**PROBLEM TO SOLVE:** Reproduce the material below without any change, from the line containing "333) in the screenshot?" through the end of the material.

**DATA LINES:**
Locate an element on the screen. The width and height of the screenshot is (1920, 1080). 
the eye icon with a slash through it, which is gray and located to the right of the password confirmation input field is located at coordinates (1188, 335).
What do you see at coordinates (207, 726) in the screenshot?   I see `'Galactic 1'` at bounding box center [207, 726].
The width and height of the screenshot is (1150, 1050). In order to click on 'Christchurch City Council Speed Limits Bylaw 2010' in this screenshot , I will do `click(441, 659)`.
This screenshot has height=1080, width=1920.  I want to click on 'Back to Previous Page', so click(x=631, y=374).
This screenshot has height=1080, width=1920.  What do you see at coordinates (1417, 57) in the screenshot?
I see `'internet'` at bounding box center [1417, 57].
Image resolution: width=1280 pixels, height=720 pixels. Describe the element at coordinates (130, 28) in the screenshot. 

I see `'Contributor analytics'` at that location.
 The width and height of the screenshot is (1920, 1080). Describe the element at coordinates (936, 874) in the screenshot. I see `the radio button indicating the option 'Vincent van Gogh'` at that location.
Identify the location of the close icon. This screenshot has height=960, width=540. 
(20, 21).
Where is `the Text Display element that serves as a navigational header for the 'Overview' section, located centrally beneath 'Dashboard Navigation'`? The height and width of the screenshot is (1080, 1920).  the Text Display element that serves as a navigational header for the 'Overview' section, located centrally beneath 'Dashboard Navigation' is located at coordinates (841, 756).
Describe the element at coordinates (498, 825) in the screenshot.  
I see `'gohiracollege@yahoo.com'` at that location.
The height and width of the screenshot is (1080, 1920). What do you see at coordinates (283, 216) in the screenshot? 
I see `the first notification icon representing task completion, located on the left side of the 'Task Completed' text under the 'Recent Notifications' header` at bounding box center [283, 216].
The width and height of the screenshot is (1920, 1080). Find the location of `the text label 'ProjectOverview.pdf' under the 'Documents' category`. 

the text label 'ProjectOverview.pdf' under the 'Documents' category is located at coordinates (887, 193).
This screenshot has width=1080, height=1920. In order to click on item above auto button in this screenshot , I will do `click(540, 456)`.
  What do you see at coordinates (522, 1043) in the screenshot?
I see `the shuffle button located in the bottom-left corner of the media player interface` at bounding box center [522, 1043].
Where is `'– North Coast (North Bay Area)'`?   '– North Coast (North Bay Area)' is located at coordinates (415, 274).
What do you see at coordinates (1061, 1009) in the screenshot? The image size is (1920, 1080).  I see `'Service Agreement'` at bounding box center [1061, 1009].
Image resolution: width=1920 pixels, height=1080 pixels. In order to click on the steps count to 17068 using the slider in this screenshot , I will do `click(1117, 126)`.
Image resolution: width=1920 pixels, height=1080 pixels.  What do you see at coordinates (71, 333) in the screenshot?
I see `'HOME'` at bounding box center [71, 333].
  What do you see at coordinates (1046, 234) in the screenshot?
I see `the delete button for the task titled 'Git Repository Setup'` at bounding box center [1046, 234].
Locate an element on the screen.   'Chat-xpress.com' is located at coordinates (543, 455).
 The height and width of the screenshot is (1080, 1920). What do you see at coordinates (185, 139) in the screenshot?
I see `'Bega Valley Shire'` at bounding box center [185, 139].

**ANSWER TO THIS EXERCISE:**
Image resolution: width=1920 pixels, height=1080 pixels.  What do you see at coordinates (71, 333) in the screenshot?
I see `'HOME'` at bounding box center [71, 333].
  What do you see at coordinates (1046, 234) in the screenshot?
I see `the delete button for the task titled 'Git Repository Setup'` at bounding box center [1046, 234].
Locate an element on the screen.   'Chat-xpress.com' is located at coordinates (543, 455).
 The height and width of the screenshot is (1080, 1920). What do you see at coordinates (185, 139) in the screenshot?
I see `'Bega Valley Shire'` at bounding box center [185, 139].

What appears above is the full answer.